> [Esercizio assegnato]:
Riporti fedelmente il passo del brano sulla pigrizia che comincia con "In un’epoca in" e prosegue fino a "noi, nonostante noi.".

In un’epoca in cui le rivoluzioni sono solo materia di studio per ragazzi annoiati, sempre più rapiti dalle promesse del mondo virtuale, rimane tuttavia un’ultima freccia al nostro arco: la pigrizia. Ci sono tanti modi di essere pigri, e nel senso comune nessuno di questi può essere una virtù. Ma anche solo per ciò direi che la pigrizia è in grado di rappresentare una controtendenza significativa, l’esigenza di non adeguarsi acriticamente al sistema, eretto intorno a noi, nonostante noi.

Eppure, pigrizia non è solo non aver voglia di fare, poltrire, evitare ogni fatica, vi è anche una pigrizia nobile, ragionata, una pigrizia come forma di resistenza critica e dissidenza dal pensiero dominante. Un modo di essere che mette in discussione la scala di valori inculcatici sin dalla nascita, al vertice della quale si erge indisturbato il lavoro, mezzo – anche se sempre più fine in sé – per raggiungere la piena realizzazione esistenziale, ovvero denaro, proprietà, potere, rispetto, posizione sociale, famiglia (che puoi mantenere solo grazie al lavoro).

Non c’è nulla di sbagliato nel lavorare, anzi, è grazie al lavoro che nei secoli abbiamo considerevolmente migliorato la nostra condizione; di sbagliato c’è l’accettazione comune del lavoro come dimensione unica delle nostre esistenze. Unica, perché, se avete un lavoro, tutte le altre vostre attività saranno organizzate necessariamente in funzione di esso. Avete una macchina per andare al lavoro, affrontate quotidianamente il traffico per recarvi al lavoro, fate la spesa nel weekend perché durante la settimana tornate tardi dal lavoro, vi riposate nel giorno libero per essere poi in piena forma per tornare al lavoro, e lo stesso vale per il riposare la notte – per chi ci riesce. Lavorate otto, dieci, dodici ore al giorno senza esagerare, e per voi non rimane nulla, se non la coscienza a posto perché così vi è stato detto di pensare: se non lavori sei un lavativo, un parassita. Quindi non soltanto inutile, ma addirittura un peso per la collettività. Non lavorare, non sacrificare la maggior parte del nostro tempo al lavoro è semplicemente una colpa. Max Weber riconduce questo primato del fare al cambiamento socio-culturale apportato nel Cinquecento dalla Riforma protestante, per cui il lavoro e il relativo profitto, accumulato e non goduto, erano considerati segno della grazia divina. Sarà davvero colpa dei calvinisti? Fatto sta che il capitalismo contemporaneo ci costringe tutti a lavorare senza sosta.

> [Dati forniti]:
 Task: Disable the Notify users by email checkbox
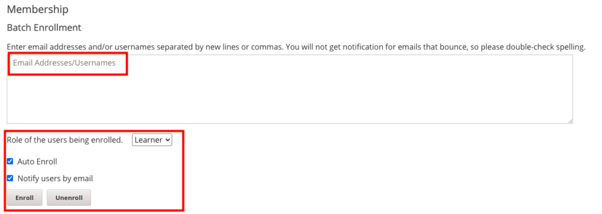pyautogui.click(x=10, y=178)
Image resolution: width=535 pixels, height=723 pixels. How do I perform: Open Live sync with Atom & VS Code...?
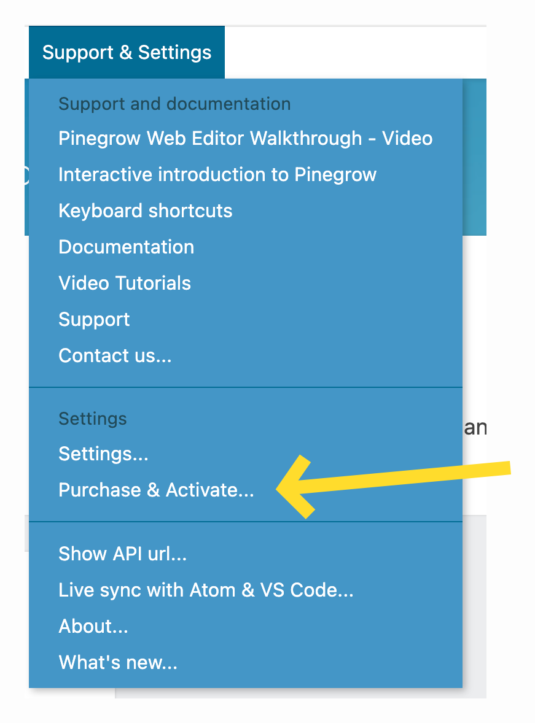206,590
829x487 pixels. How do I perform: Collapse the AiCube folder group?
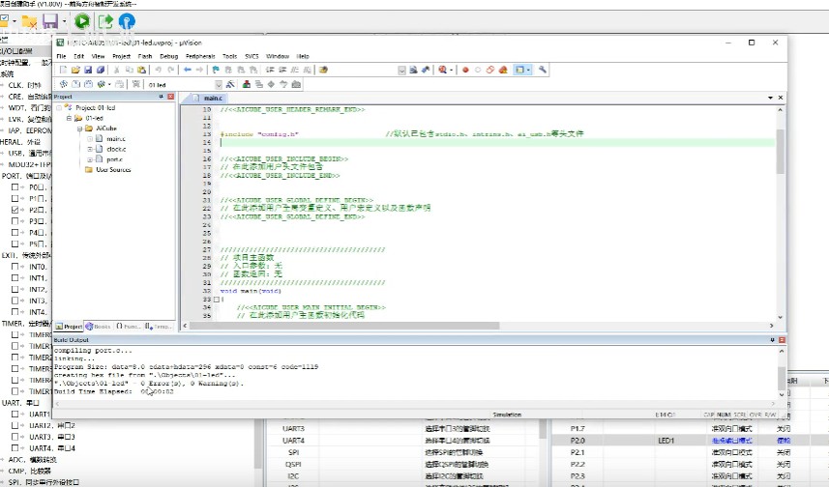77,129
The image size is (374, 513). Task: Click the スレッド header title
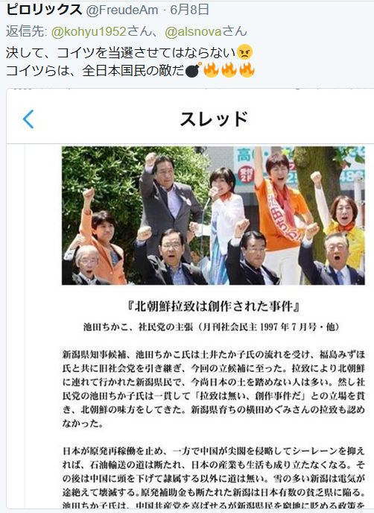[214, 119]
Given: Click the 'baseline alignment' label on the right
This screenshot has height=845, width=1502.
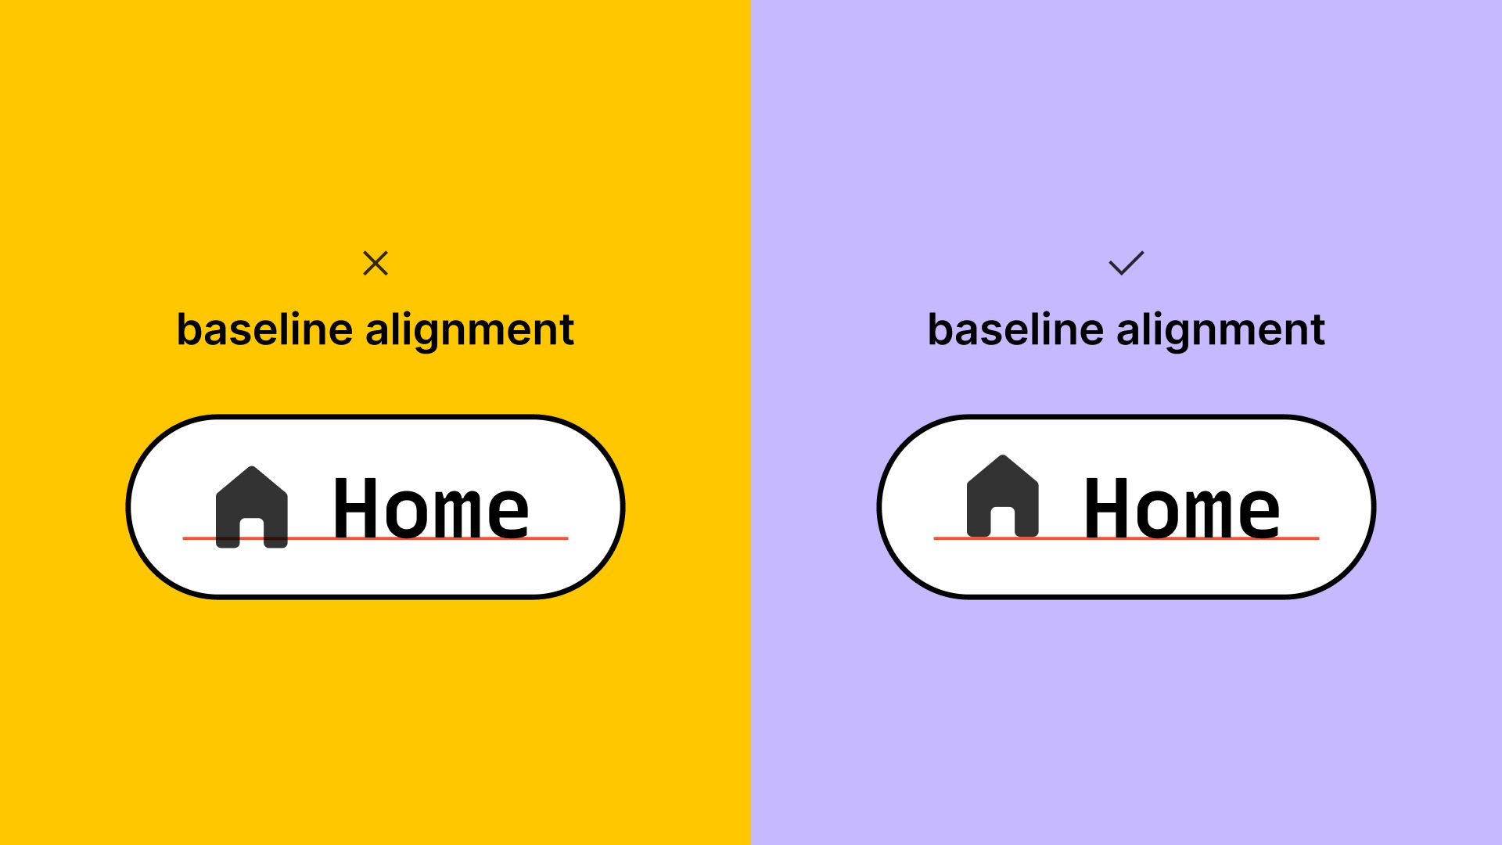Looking at the screenshot, I should pyautogui.click(x=1127, y=328).
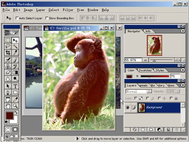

> [Esito dell'esercizio]:
In un’epoca in cui le rivoluzioni sono solo materia di studio per ragazzi annoiati, sempre più rapiti dalle promesse del mondo virtuale, rimane tuttavia un’ultima freccia al nostro arco: la pigrizia. Ci sono tanti modi di essere pigri, e nel senso comune nessuno di questi può essere una virtù. Ma anche solo per ciò direi che la pigrizia è in grado di rappresentare una controtendenza significativa, l’esigenza di non adeguarsi acriticamente al sistema, eretto intorno a noi, nonostante noi.